### Извлечённый текст
'''
Вот немногие приметы.
Пережито или нет кораблекрушение? Пережито. Все погибли, один Ленивов спасся - и мало кем замеченным способом. Вернувшись за забытой туалетной бумагой, он обнаруживает вместо нее 'папир'. Эта находка однако не толкает его назад, в 'сортир' (все привычные отправления стерты из памяти), а лишь позволяет обнаружить ему необычные свойства 'суши': здесь чай в подстаканнике играет с печеньем в звонкие догонялки, и на поверхности чая сами собой ткутся вполне волшебные строчки.
Суша, на которую выбросился Ленивов, - штормящая и движущаяся, здесь шумит торговля, но бескорыстная, ждущая чуда, но не монеты. Все в ней участвуют. Здесь чудо меняется на приключение. Но Ленивов ничему не удивляется. Чем ближе приближаешься к Лукоморью, тем оно вероятней. Так и внутри сна не думаешь, что видишь его. Другой закон. (С этим законом автор дружен и справляется с ним одним пятистишием.)
Ленивов целомудренно оберегает читателя от своих прозрений и называет 'скупыми развлечениями' открытия необыкновенной важности: тут мирно соседствуют такие огромности, такие необозримости, которые в обычной жизни едва ли мыслимы. Ночь огромна, День велик, телеграфные столбы, по старинке теряя твердую согласную, высятся колоннадами; по листку бумаги можно прогнать целое стадо овец. Мы у себя смеемся и киваем, когда слышим, что нельзя объять необъятное, но там, где путешествует Ленивов, даже 'степь', даже 'пространство' можно гладить ладонью, потому что у них есть перила.
'''
### Поставленная задача
Можете продолжить текст о Ленивове, начав сразу после слов «потому что у них есть перила»? Следующий далее список взят из другого источника.

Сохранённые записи
'''
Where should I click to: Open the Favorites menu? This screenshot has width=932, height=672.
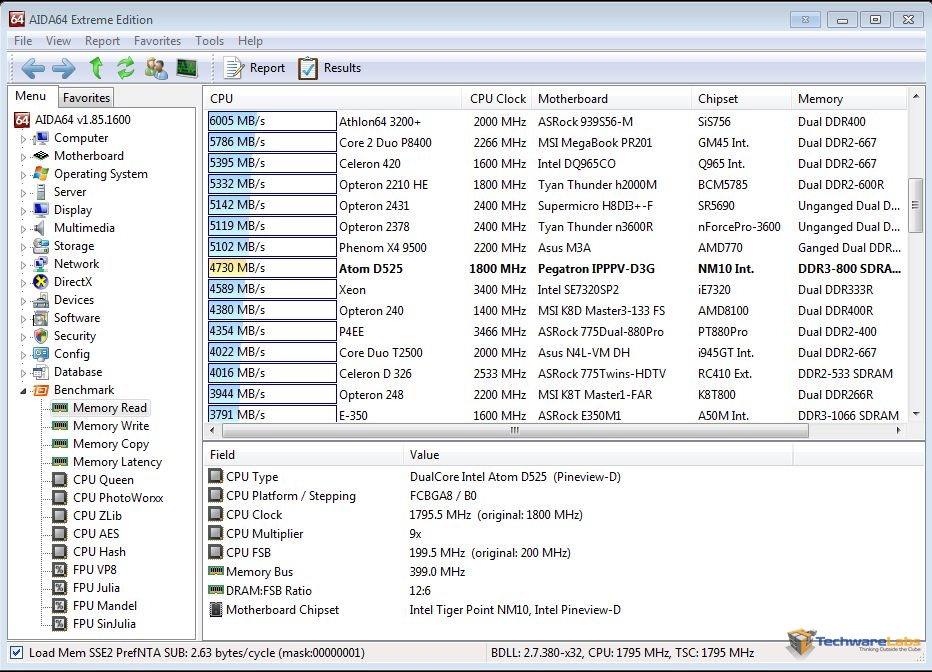[157, 41]
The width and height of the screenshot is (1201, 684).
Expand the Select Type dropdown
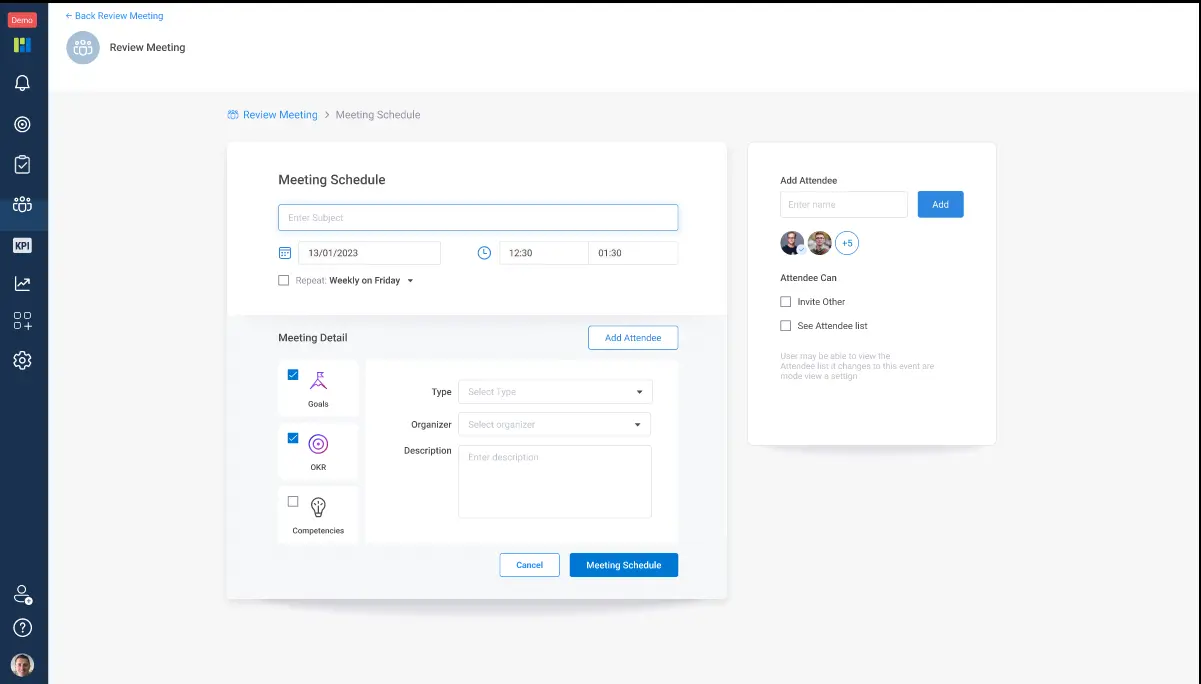555,392
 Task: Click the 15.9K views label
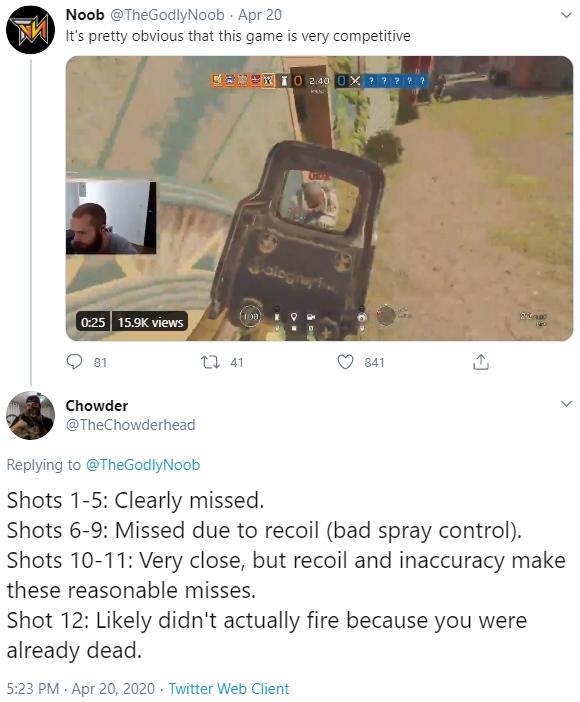click(x=150, y=322)
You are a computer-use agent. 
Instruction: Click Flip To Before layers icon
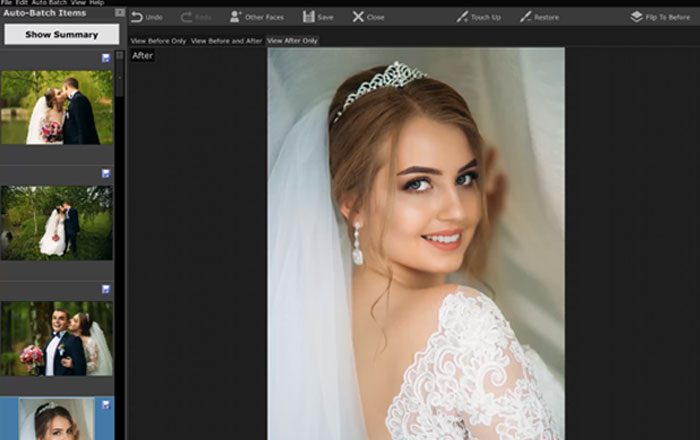point(636,17)
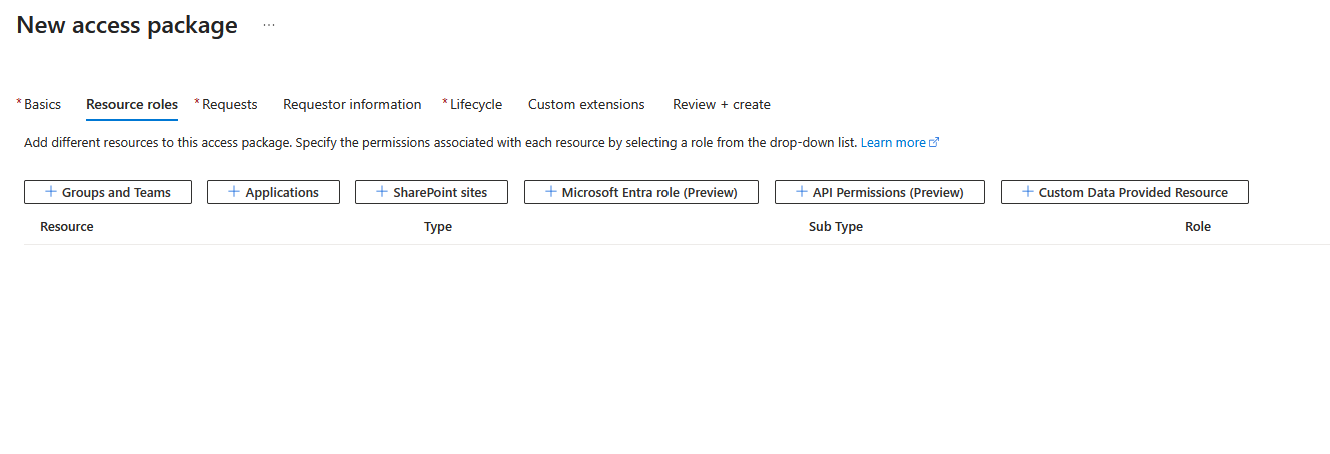
Task: Click the plus icon for SharePoint sites
Action: tap(381, 192)
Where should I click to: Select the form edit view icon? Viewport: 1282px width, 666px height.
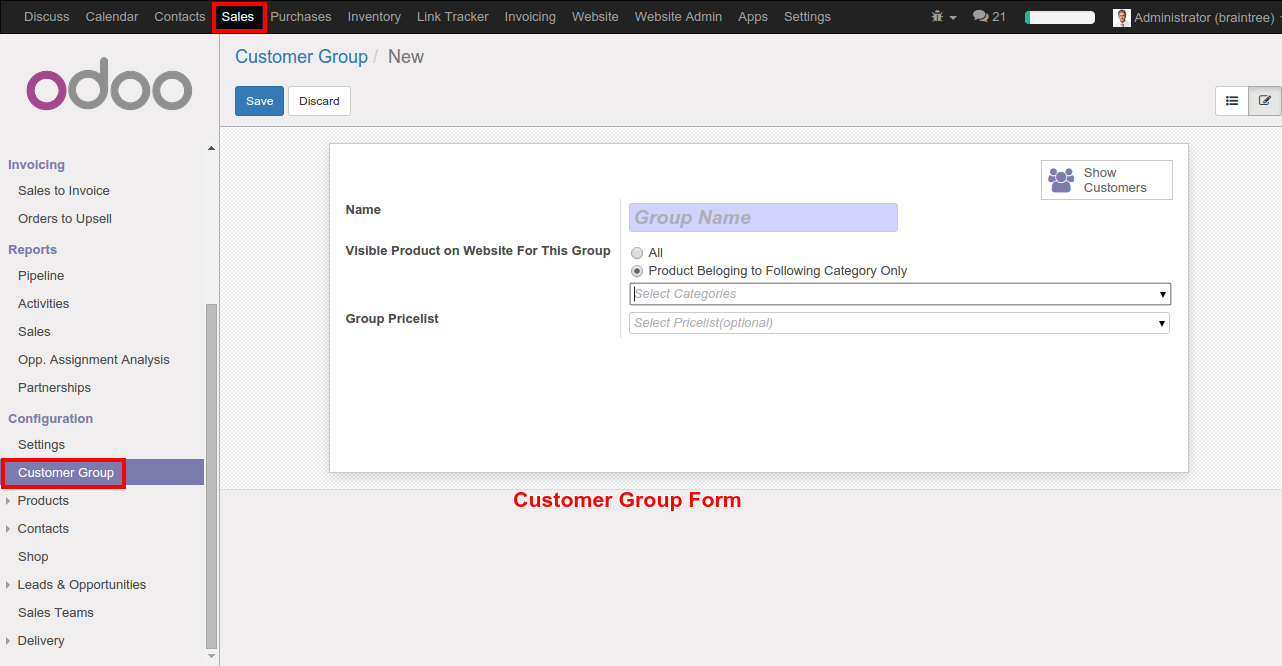pyautogui.click(x=1266, y=100)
'''
### Поле ответа
Он немного жалеет то, что оставляет: 'новосёла', 'микрорайон', 'лифт'... Он их жалеет даже больше, чем 'ощущение покоя' и потерю родного 'края', и поэтому за пегого пса, не знающего такой жалости, искренне радуется. (Этот удивительный пес обладает одновременно движением и неподвижностью, как сама литература.)
А почему так много 'краев'? Вовсе не потому, что у автора с ними тайные счеты. Просто Лукоморье, с попустительства Ленивова и к радости бегущего за ним 'краем моря' читателя, так эти 'края' множит, что всех их тайных значений уже не перечесть. (По крайней мере, это тема отдельного выступления.) Край этот хочется и загладить, как вину, и разглядеть как следует, и заглянуть за него нельзя, или не хочется, потому что дальше - конец, и строка обрывается, 'пропалывается', и 'гурт' строк, может быть, обречен на бойню... Ай, да что говорить, надо читать.
Читать, чтобы обнаружить, что география Лукоморья вертикальна, а буковка 'т', когда Ленивов ею орудует, служит такой тишине, которая тише самой себя. И слеза крепко, как вино, ударяет в финале, когда приходится расставаться с 'Лукоморьем'...
Иноземец Сигизмунд Герберштейн в 'Записках о Московии' (1549) свое Лукоморье рисует так:
'...Из лукоморских гор вытекает река, за которою, по рассказам, живут люди чудесного вида: у одних, как у диких зверей, все тело поросло волосами, у других собачьи головы, у иных совершенно нет шеи, на месте головы грудь, нет ног, а длинные руки. Есть и в реке Тахнине одна рыба с головою, глазами, носом, ртом, руками, ногами и пр. - по виду совершенный человек, однако без всякого голоса, она, как и другие рыбы, доставляет приятную пищу... Сказывают, что с людьми Лукомории происходит нечто удивительное и невероятное: как носится слух, они каждый год умирают, именно 27-го ноября, когда у русских празднуется память святого Георгия, и потом оживают, как лягушки, на следующую весну, большей частью около 24-го апреля'.
Не знаю, какое отношение имеют к Ленивову приведенные даты, может быть, никакого не имеют, потому что его Лукоморье лежит далеко на юге, тогда как историческое располагали на севере, в тундрах то ли полярного Приуралья, то ли Ямала. Когда потерянный Ленивовым край обретается, у него оказываются очертания черноморского кафе, и, оказывается, нас там давно ждут, и ничего страшного с нами не произойдет.